As the founder of Lutheran Pietism, Spener was the first union theologian among the Lutherans,
but not the last.
Freddy Finkelstein has already written on this topic. I started this post last night, went to sleep, and woke up to two comments he posted to "
Awww - Ain't That Sweet!" I will kelm them below, to keep this thread a little organized.
Pietism began with Spener's program, which included two poison pills for Lutheran doctrine:
1. Love is more important than doctrine.
2. Conventicles, or cell groups, are needed to promote the fruits of Christianity.
Although he denied it, Spener borrowed conventicles from
Labadie, who was previously a Roman Catholic Jesuit priest. Catholic spirituality encourages small group intensity, whether in a Marian society or other methods of small group prayer. Jesuits were organized and trained to exercise power in society. The cell group moves the Christian Church away from the Biblical Means of Grace to prayer as THE Means of Grace.
A standard anecdote from Lutherans under this spell will be told like this, as a "witness" to everyone. -
I was worried about my son and his friends, because a lot of bad things happen in those fishing shacks in the winter. So I prayed about it. And God sent a storm and blew the shack down. (Triumphant smile.) Nothing is said about parental discipline or the likelihood of moving to another, better engineered shack.
Cell group members are superior, because the real Church for them is the conventicle. The Sunday service is an administrative necessity for offerings and recruiting, but it contains too many unwashed traditionalists to satisfy the Pietist. The cell groupie performs and works, while the Biblical Means of Grace service is one where we receive Christ and his forgiveness.

**Exercises to complete**.
- a) Decide whether each statement agrees with the passage on Pietism, and answer yes or no, quoting the words that settle it: (i) Spener was the last union theologian among the Lutherans; (ii) Labadie had once been a Jesuit priest; (iii) Spener admitted that he took conventicles from Labadie.
- b) In one to three sentences, explain why the passage on Pietism says the Sunday service fails to satisfy the Pietist.
- c) Repeat word for word the part of the passage on Pietism that opens with the words containing "Although he denied" and closes with "Means of Grace.".
The material comes from a source unrelated to the passage on Pietism.

**Recorded information**.
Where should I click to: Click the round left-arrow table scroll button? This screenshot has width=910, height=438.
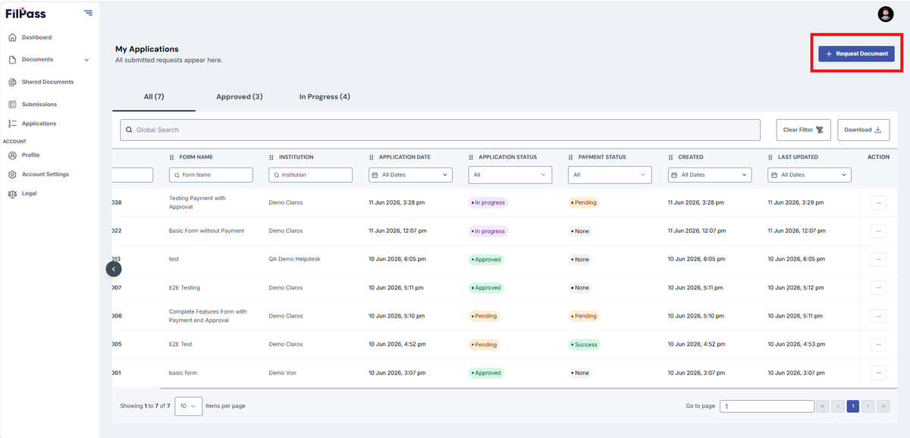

**Results of the tasks**.
- a)
(i) No: "the first union theologian among the Lutherans, but not the last."
(ii) Yes: "Labadie, who was previously a Roman Catholic Jesuit priest."
(iii) No: "Although he denied it, Spener borrowed conventicles from Labadie."

- b) The Sunday service contains too many unwashed traditionalists. For cell group members, the real Church is the conventicle, so they treat the Sunday service as only an administrative necessity for offerings and recruiting.

- c)
Although he denied it, Spener borrowed conventicles from
Labadie, who was previously a Roman Catholic Jesuit priest. Catholic spirituality encourages small group intensity, whether in a Marian society or other methods of small group prayer. Jesuits were organized and trained to exercise power in society. The cell group moves the Christian Church away from the Biblical Means of Grace to prayer as THE Means of Grace.